Forum OpenACS Development: Tool to find missing Oracle indexes?

Collapse
Posted by Janine Ohmer on
We've been having a lot of performance problems with one of the sites we host, and today I asked if they had made sure they had all the appropriate indexes for the latest query from h*ll.  It turned out they had not and did not, and now I'm wondering what other surprises may lurk out there.

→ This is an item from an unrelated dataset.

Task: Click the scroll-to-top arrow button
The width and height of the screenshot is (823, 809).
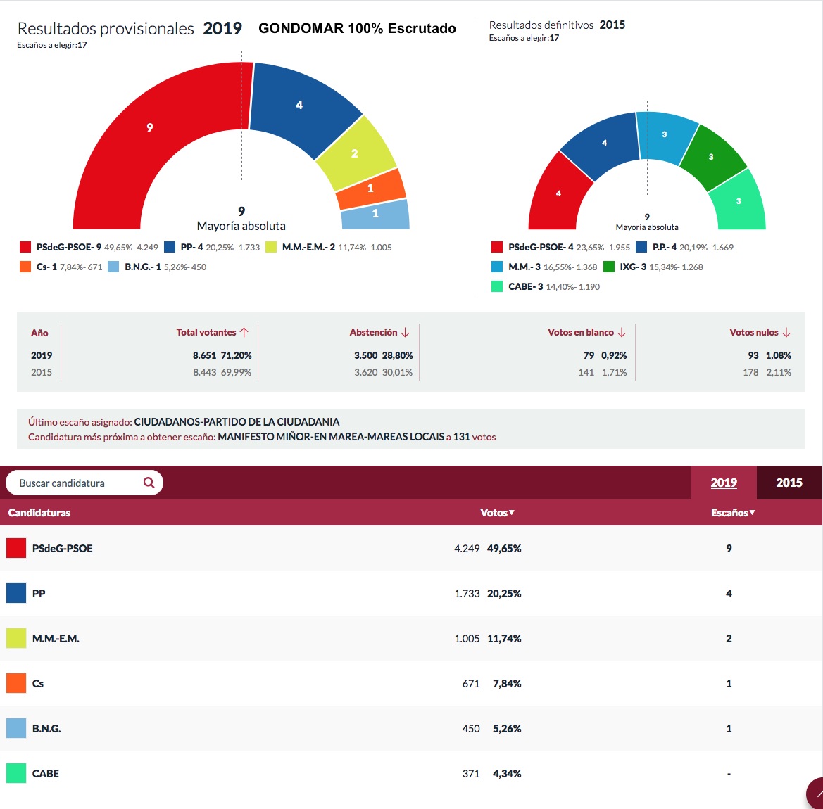Action: pos(815,795)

So, are there any Oracle tools that will analyze database activity, probably via Statspack snapshots, and suggest indexes that could help?  I know I can do this manually but I'm hoping for a little assistance.  I took a quick look at Toad and Tora but it didn't look like either of them would do this.

TIA!

Collapse
Posted by C. R. Oldham on
I think Statspack is the way to go, it will show you your most offending queries.  Then you can use TkProf or TOra to examine the execution plan for them.

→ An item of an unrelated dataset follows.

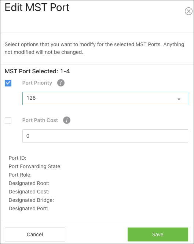Image resolution: width=194 pixels, height=244 pixels.
Task: Select the Designated Bridge label
Action: pyautogui.click(x=31, y=200)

But, no, I'm not aware of any tools that will automatically tell you -- "hey, you're missing an index here!"

Collapse
Posted by Dirk Gomez on

How would you determine which indexes are missing? That's tough problem, right?

E. g. full-table scans are not necessarily evil and indexes accesses are not necessarily beneficial. Over-indexing in fact hurts, both on data insertion and update, and maybe even on retrieval.

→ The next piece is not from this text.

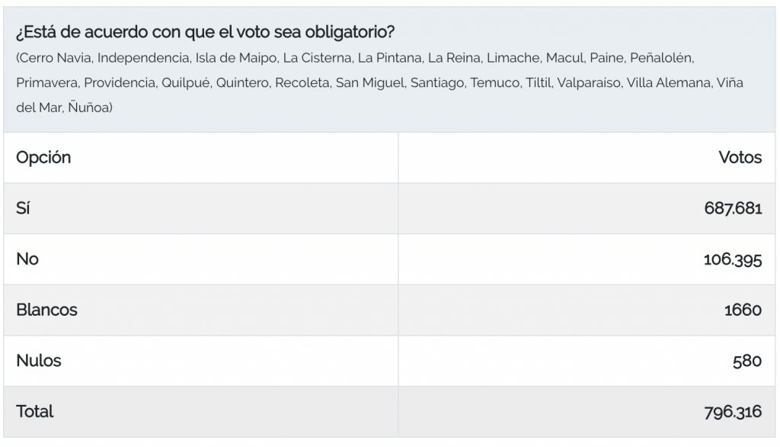Select the Nulos row label

pyautogui.click(x=38, y=360)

Take statspack snapshots and tackle the worst queries day after day.

Collapse
Posted by Jeff Davis on
you should also check that the foreign keys are indexed
( http://osi.oracle.com/~tkyte/unindex/index.html ) since
that can have a pretty big impact on dml.
Collapse
Posted by Raad Al-Rawi on
Hi Janine

Have you looked at Quest Central (http://www.quest.com/quest_central/qco/performance_diagnostics/)?
It has a whole bunch of stuff that includes performance diagnostics. Once it's installed, you tell it to monitor performance, and it looks at hi-load / badly performing queries, and makes suggestions about how to improve them, including additional indexes.

You can get a free trial version, so see what you think.

<Raad>

Collapse
Posted by Brian Fenton on
Hi Janine,

maybe some of your indexes have gotten a bit off-kilter. Run this query to find them:

select index_name from dba_indexes where status <> 'VALID';

Also if the amount of data you have has changed recently you may need to run analyze again on all your tables and indexes.

Oracle have a good tool called DBA Studio that I think comes with the Windows client install CDs. I found it very useful for identifying troublesome sessions and their corresponding SQL. It tells you which queries are long-running and all that good stuff. It's all stuff you can find out yourself if you know the underlying queries, but DBA Studio makes it really easy (especially when you're under pressure, as you usually are when these things happen!).

In general, I am told that installing Statspack is the only way to go for reliable performance monitoring.